Alguien se lo llevó a rastras. Era Murad. Sacó a Hawkwood del camarote y lo dejó junto a la escalerilla.
—Griella, es Griella —estaba diciendo—. Es uno de ellos. También es una cambiaformas.
—El fuego —graznó Hawkwood—. Apagad el fuego, o el barco está perdido. —Pero Murad se había ido.
Había más soldados reunidos en el castillo de popa, y algunos marineros.
—¡Velasca! —consiguió gritar Hawkwood.
—¡Capitán! ¿Qué diablos…?
—El barco está en llamas. Dejad que los soldados hagan su trabajo y organizad grupos de extinción.
—Capitán… vuestro hombro…
—¡Hazlo, bastardo insubordinado, o te abandonaré en una isla desierta!
—Sí, señor. —Velasca desapareció, con el rostro completamente blanco.
Hawkwood oyó a Bardolin gritar de furia, ordenando a los soldados que dejaran de disparar. Luchó por ponerse en pie, agarrándose con la mano útil la terrible herida del hombro. Podía sentir los extremos de su clavícula bajo las manos, y astillas de hueso pinchándole en la palma como agujas.
—Dulce Ramusio —gimió.
Se tambaleó hacia la ruina del camarote de popa, apartando a los arcabuceros.

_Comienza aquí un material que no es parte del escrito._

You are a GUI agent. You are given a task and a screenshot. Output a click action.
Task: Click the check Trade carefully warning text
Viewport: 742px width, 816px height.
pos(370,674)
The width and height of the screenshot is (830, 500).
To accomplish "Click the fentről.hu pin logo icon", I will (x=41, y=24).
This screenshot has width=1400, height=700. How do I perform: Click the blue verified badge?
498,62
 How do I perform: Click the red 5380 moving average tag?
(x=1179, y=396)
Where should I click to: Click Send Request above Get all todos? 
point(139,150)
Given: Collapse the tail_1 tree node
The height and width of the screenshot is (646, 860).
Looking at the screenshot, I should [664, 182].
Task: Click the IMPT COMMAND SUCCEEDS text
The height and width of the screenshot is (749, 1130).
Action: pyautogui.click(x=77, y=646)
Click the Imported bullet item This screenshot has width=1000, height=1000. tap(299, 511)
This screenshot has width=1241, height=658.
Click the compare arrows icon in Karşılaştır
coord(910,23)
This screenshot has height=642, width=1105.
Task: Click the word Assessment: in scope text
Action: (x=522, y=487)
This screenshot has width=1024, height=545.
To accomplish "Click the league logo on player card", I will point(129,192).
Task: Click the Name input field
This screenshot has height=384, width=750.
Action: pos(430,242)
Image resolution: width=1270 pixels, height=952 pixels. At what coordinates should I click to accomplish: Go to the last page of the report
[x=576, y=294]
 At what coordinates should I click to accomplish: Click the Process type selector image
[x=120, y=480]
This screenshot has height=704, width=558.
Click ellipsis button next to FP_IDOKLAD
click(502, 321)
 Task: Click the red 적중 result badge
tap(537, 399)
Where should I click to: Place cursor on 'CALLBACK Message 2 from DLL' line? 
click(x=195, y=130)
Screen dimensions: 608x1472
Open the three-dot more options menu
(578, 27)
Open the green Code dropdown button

El aire estaba lleno de humo y apestaba a sangre y pólvora. El resplandor parpadeante del fuego cubría el suelo y los mamparos.
Hawkwood se sentó en el dintel, algo mareado pero todavía sin demasiado dolor. No podía seguir de pie.
Hombres gritando, un diluvio de agua cayendo junto al agujero de la popa, las llamas devorando la preciosa madera. Su pobre
Águila
.
Bardolin y Murad en pie como estatuas, el noble con un cuchillo de hierro en la mano. El duende había enterrado su carita en el cuello de su amo.
Y, entre las llamas, dos formas grandes y rotas con sangre hirviendo en las heridas, y franjas de carne desnuda y chamuscada visibles donde había ardido el pelaje.
Uno de los hombres lobo se apretaba el pecho con una pata, en el mismo gesto con el que Hawkwood se protegía el hombro. Sus labios negros se separaron de los dientes en la parodia de una sonrisa.
—Vuestro hierro ha acabado conmigo, después de todo —dijo en tono burlón—. ¿Quién lo hubiera creído? La muchacha también era una víctima. Señora, vos y yo podíamos habernos entendido.